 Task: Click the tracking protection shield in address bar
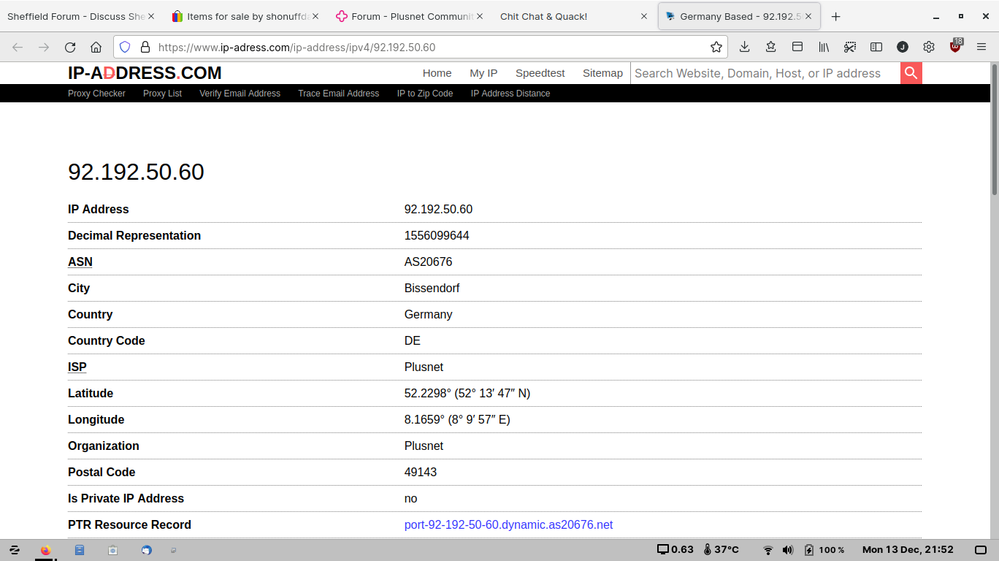[x=125, y=47]
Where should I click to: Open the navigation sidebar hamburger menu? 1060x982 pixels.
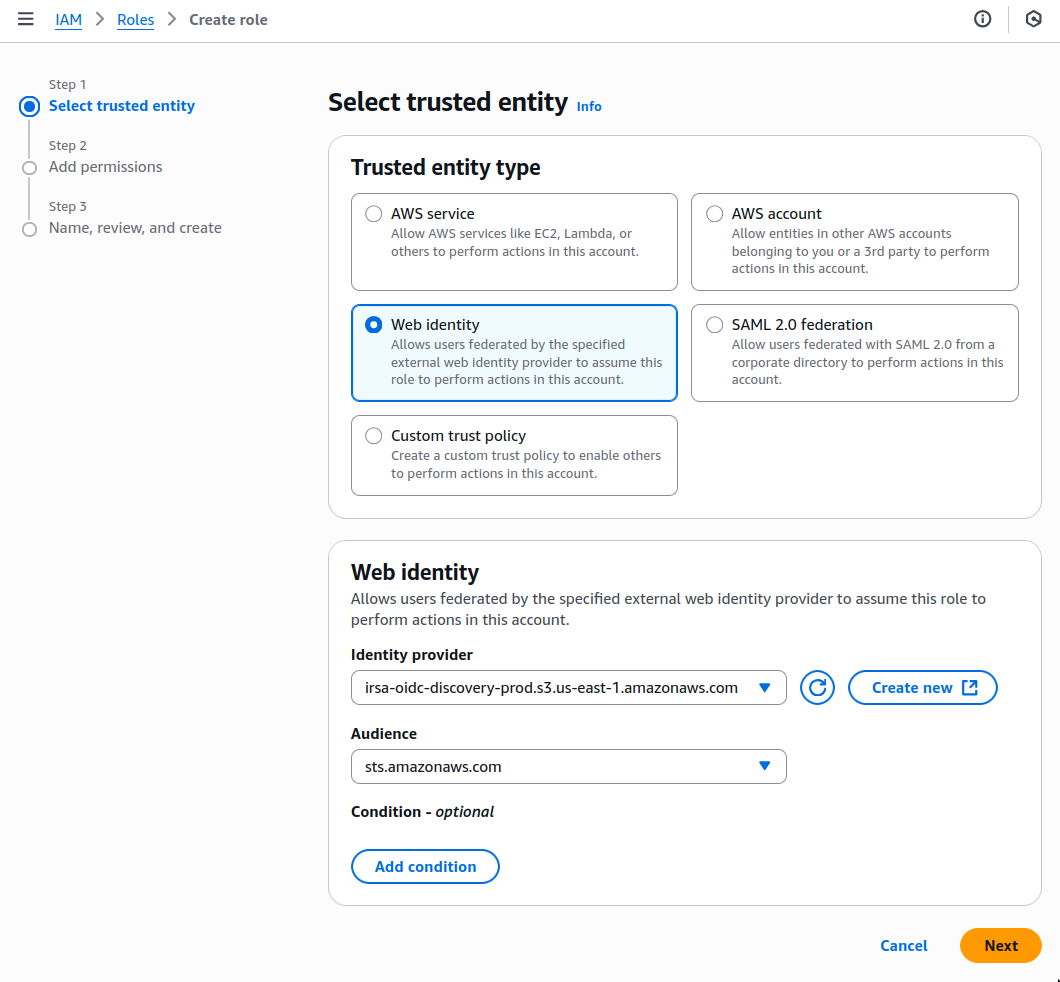point(25,19)
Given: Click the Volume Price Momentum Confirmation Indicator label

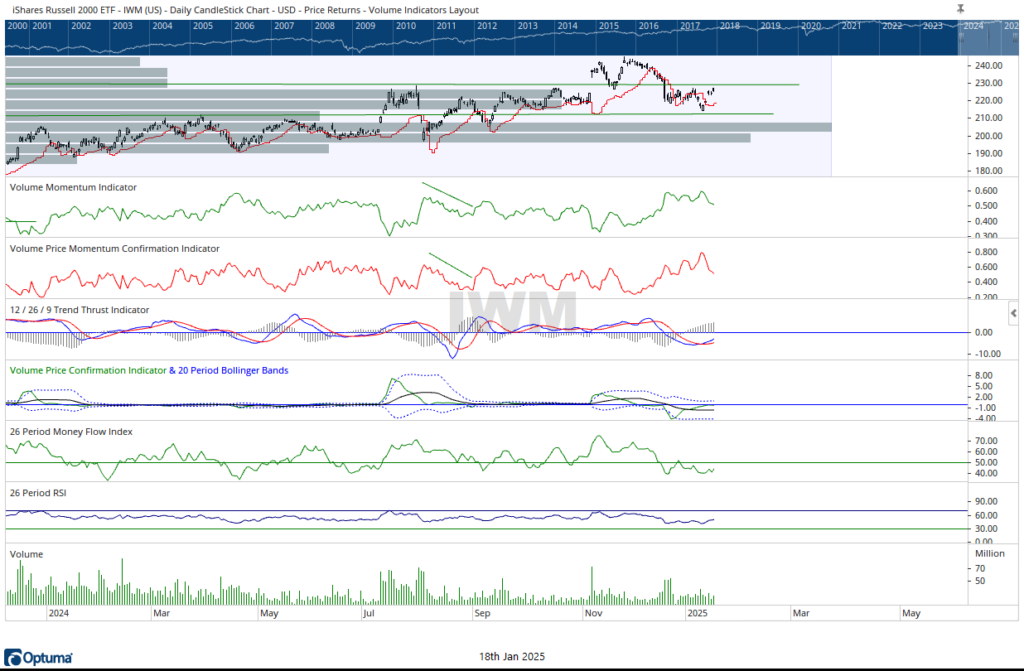Looking at the screenshot, I should 115,248.
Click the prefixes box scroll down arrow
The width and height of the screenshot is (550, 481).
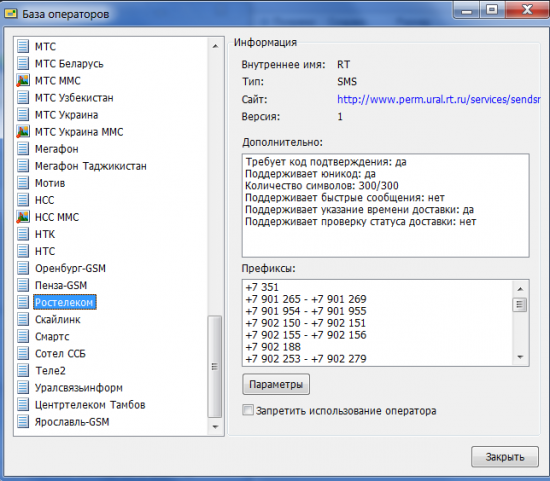[520, 357]
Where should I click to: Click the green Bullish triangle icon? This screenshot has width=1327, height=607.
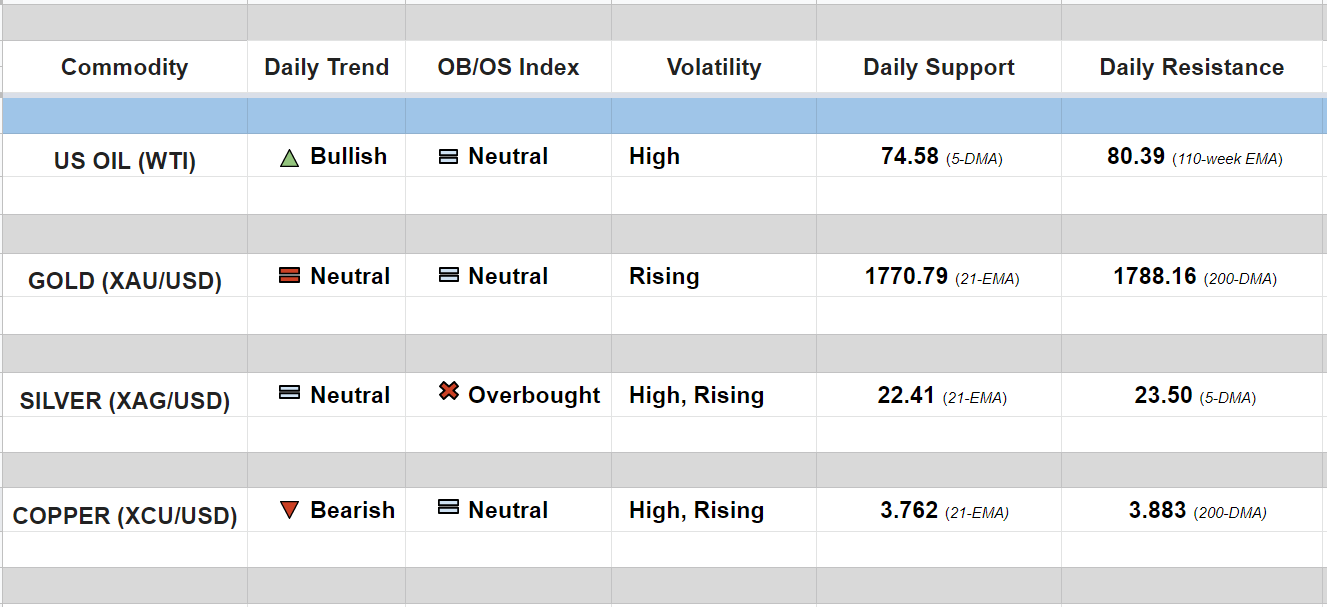click(290, 158)
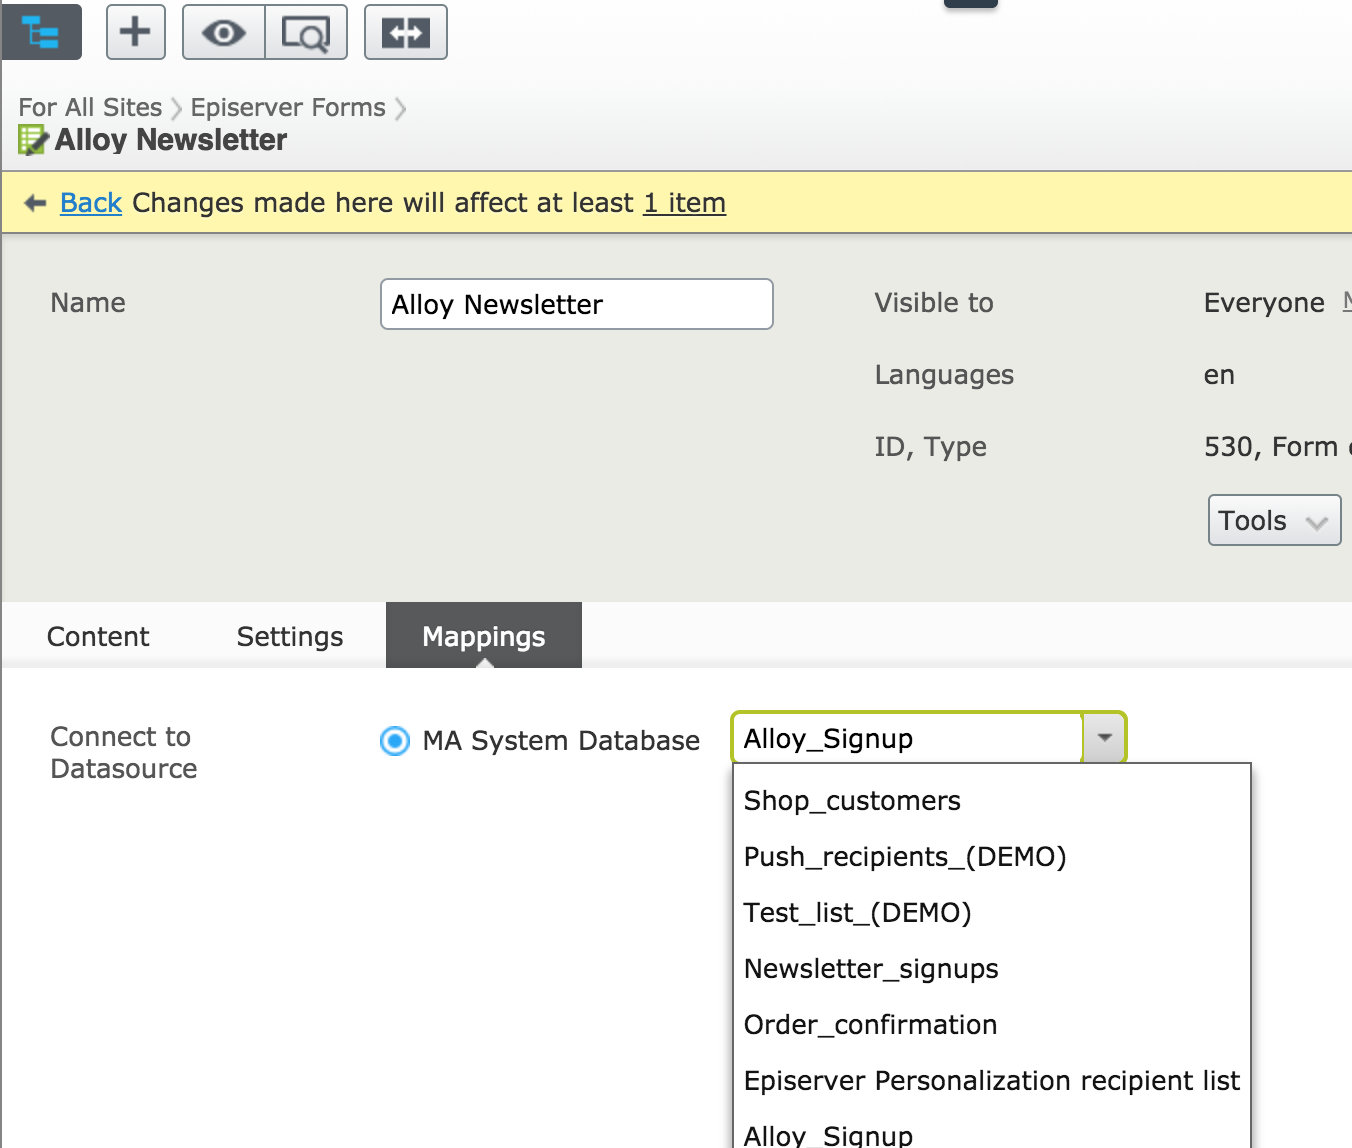Expand the Tools dropdown
1352x1148 pixels.
tap(1273, 520)
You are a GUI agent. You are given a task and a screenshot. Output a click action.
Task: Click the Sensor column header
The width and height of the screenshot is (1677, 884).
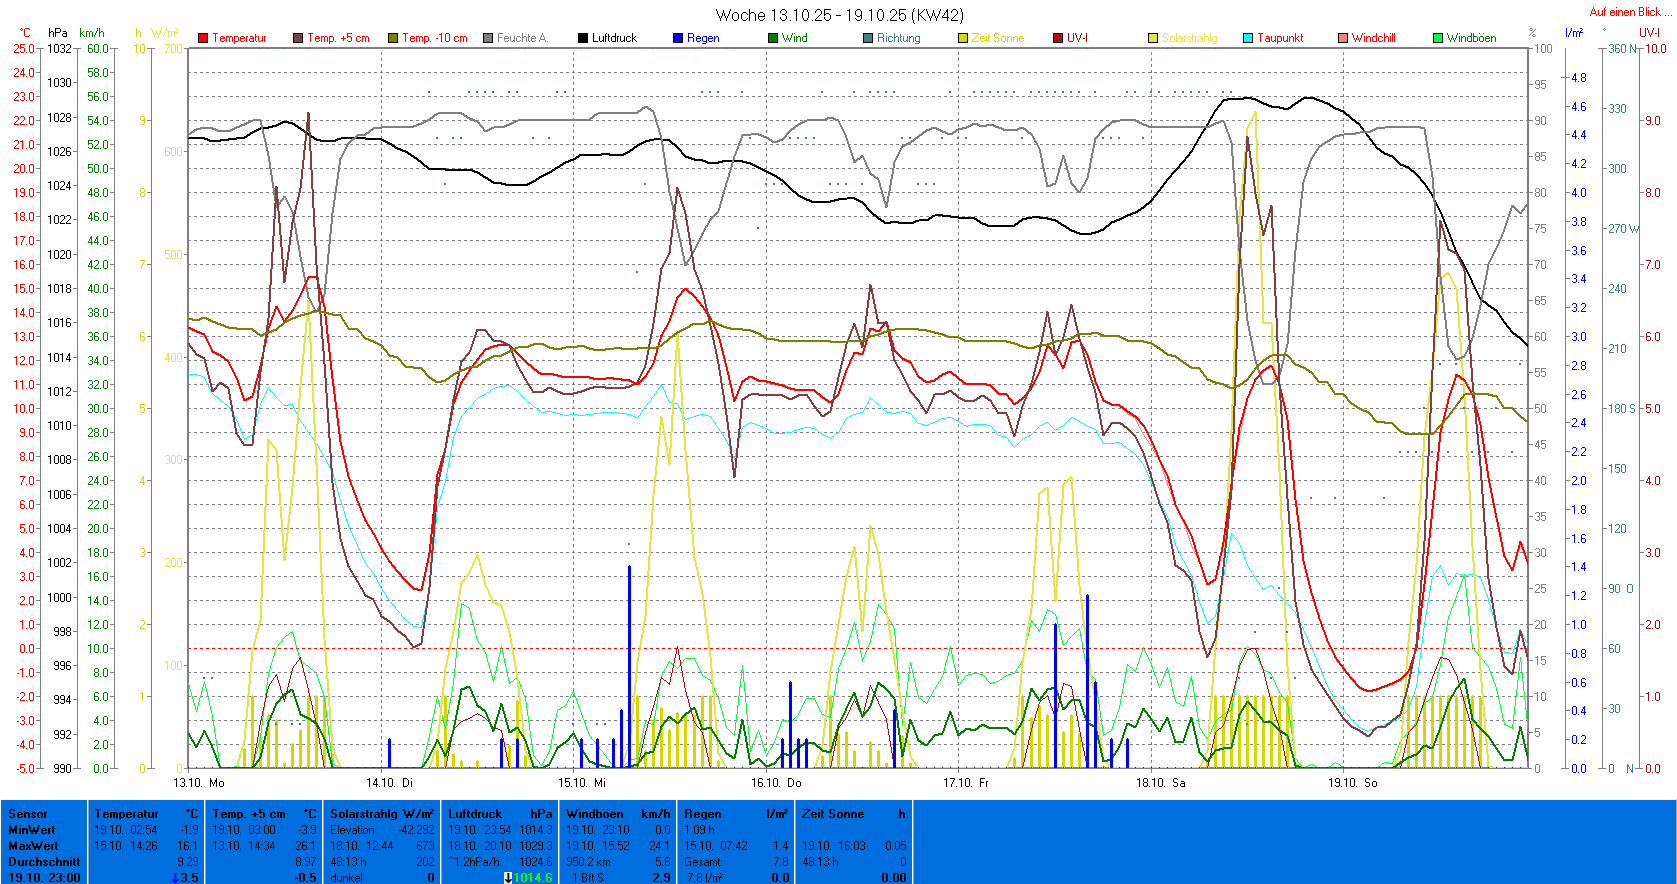coord(28,814)
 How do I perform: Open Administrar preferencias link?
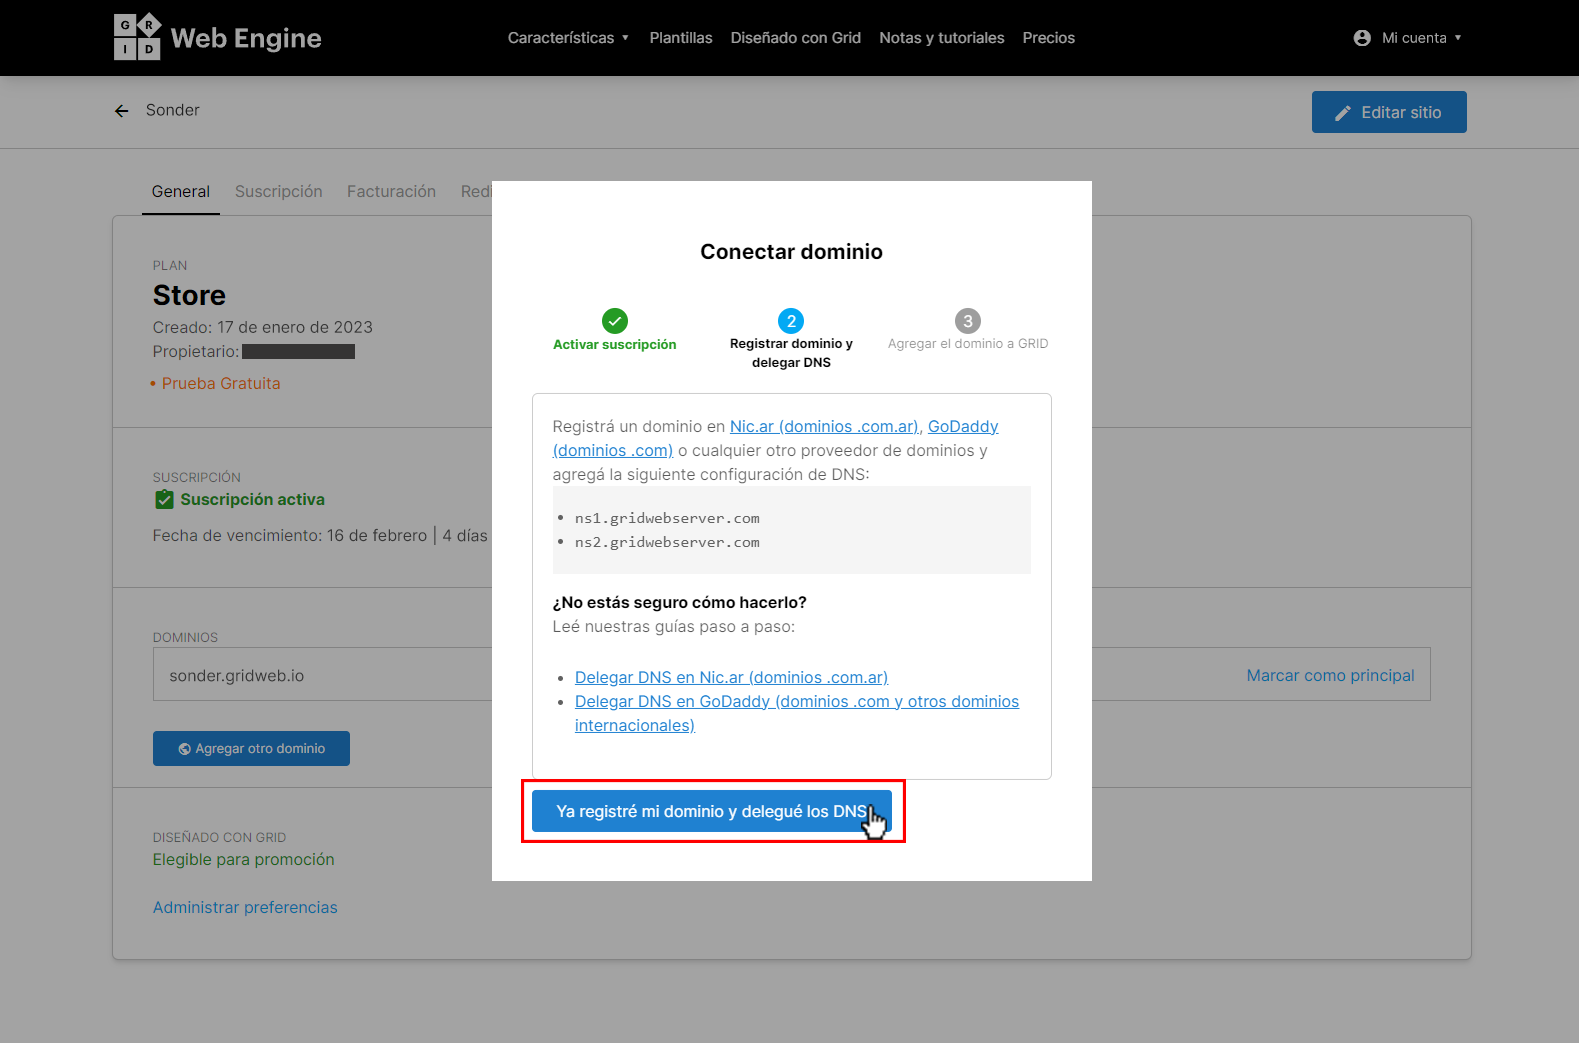tap(245, 907)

^^^^

■ **EXERCISE DESCRIPTION**: The copy must begin at the line containing "Given: Click the" and end at the last line of the data above, with every line retyped exactly and no pictures included.

■ **REPLY**:
Given: Click the Volume Price Momentum Confirmation Indicator label

Looking at the screenshot, I should 115,248.
Click the prefixes box scroll down arrow
The width and height of the screenshot is (550, 481).
[520, 357]
Where should I click to: Click the green Bullish triangle icon? This screenshot has width=1327, height=607.
click(290, 158)
Expand the Tools dropdown
1352x1148 pixels.
tap(1273, 520)
You are a GUI agent. You are given a task and a screenshot. Output a click action.
Task: Click the Sensor column header
The width and height of the screenshot is (1677, 884).
coord(28,814)
 How do I perform: Open Administrar preferencias link?
tap(245, 907)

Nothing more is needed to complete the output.